# MTB 3/24 engine block question



## Lyndmc (May 1, 2021)

I recently acquired a second generation 3/21 that appears to be in great shape. I got it from a neighbor who said it didn’t run. Turns out the carb was bad... he’s not mechanical at all.

it starts and runs great, I bought and i stalled new paddles, a new carb, a new primer, new fuel lines, and a new scraper. I noticed something very odd on the motor and I think it’s always been this way. I’m sure the previous owner never touched it. It looks like a gap in the lower crankcase, but if it were a leak, I’d think it wouldn’t run like it does.

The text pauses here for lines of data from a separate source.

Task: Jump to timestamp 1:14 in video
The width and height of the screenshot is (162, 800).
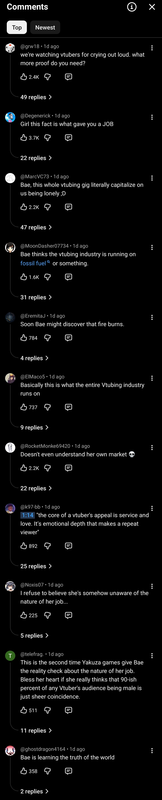Action: [x=28, y=515]
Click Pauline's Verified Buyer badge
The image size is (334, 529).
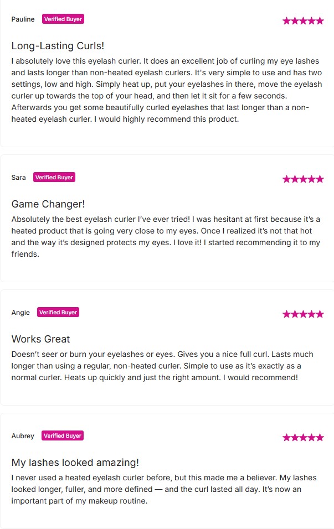[x=63, y=19]
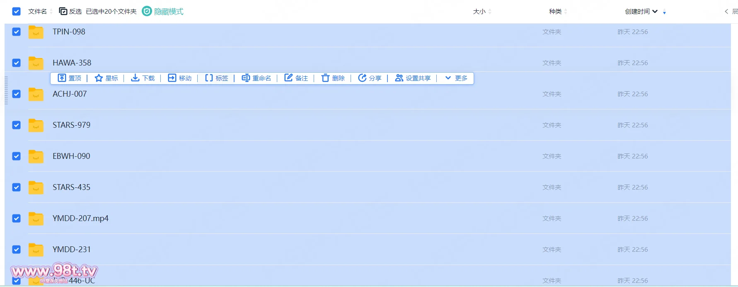Add a tag with 标签 icon
This screenshot has width=738, height=287.
(209, 78)
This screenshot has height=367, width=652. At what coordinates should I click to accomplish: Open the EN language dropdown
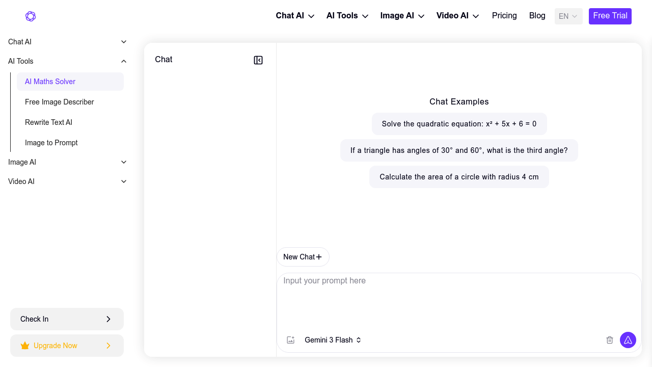pos(568,16)
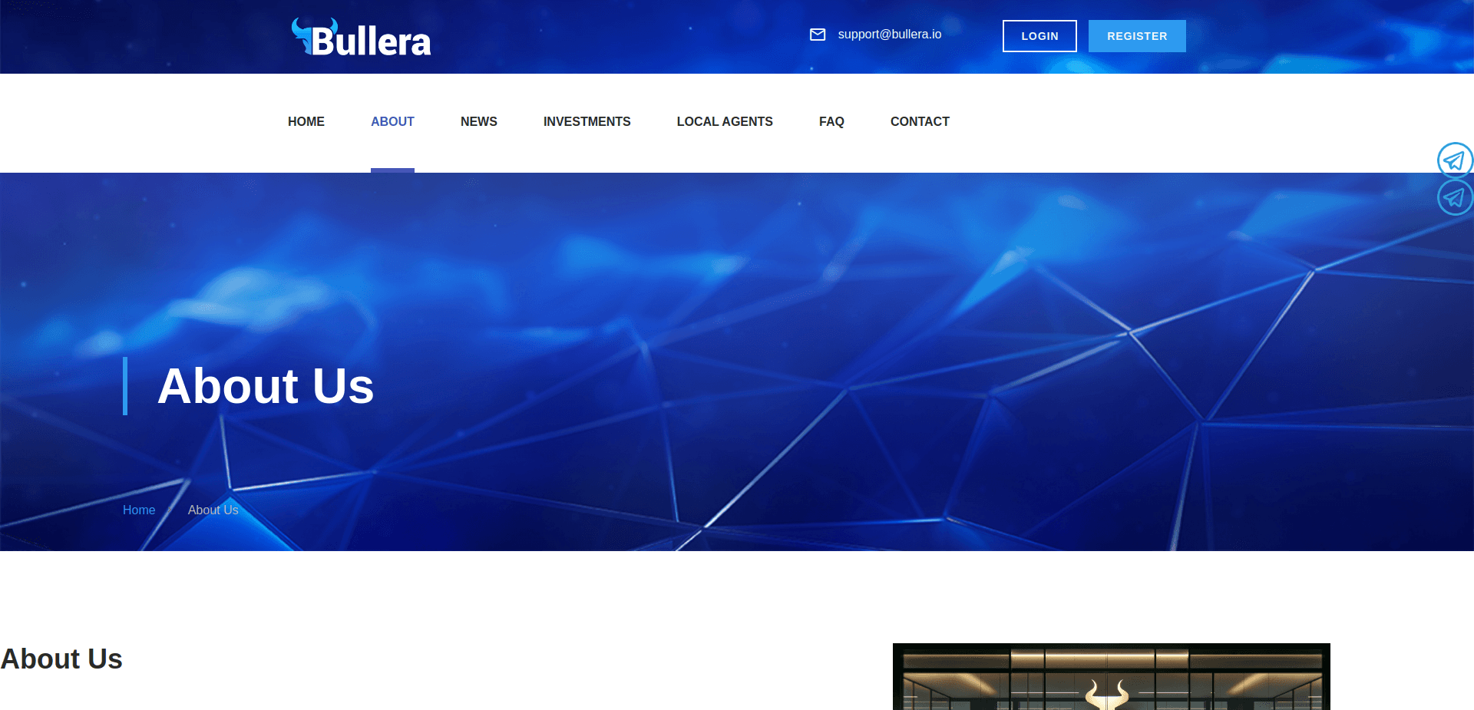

Can anyone comment on this? Is this a factory defect, normal, or an issue? the bolt heads don’t look like they’ve been wrenched on until I did today and they are tight.


----------



## evh (Jun 22, 2015)

I have taken apart many of those engines. In my experience, that is normal.


----------



## JLawrence08648 (Jan 15, 2017)

Hey, Your first post, Thank you for joining us, Please come back! This is a great site, lot of smart people on here, and some are smart a...., it is a good helpful site.

If it ain't broke, don't fix it, ignore it. As you said, it's not leaking. I've seen this before also on other engines, the gasket may have moved inward during installation, it may have been sticking out and broken off.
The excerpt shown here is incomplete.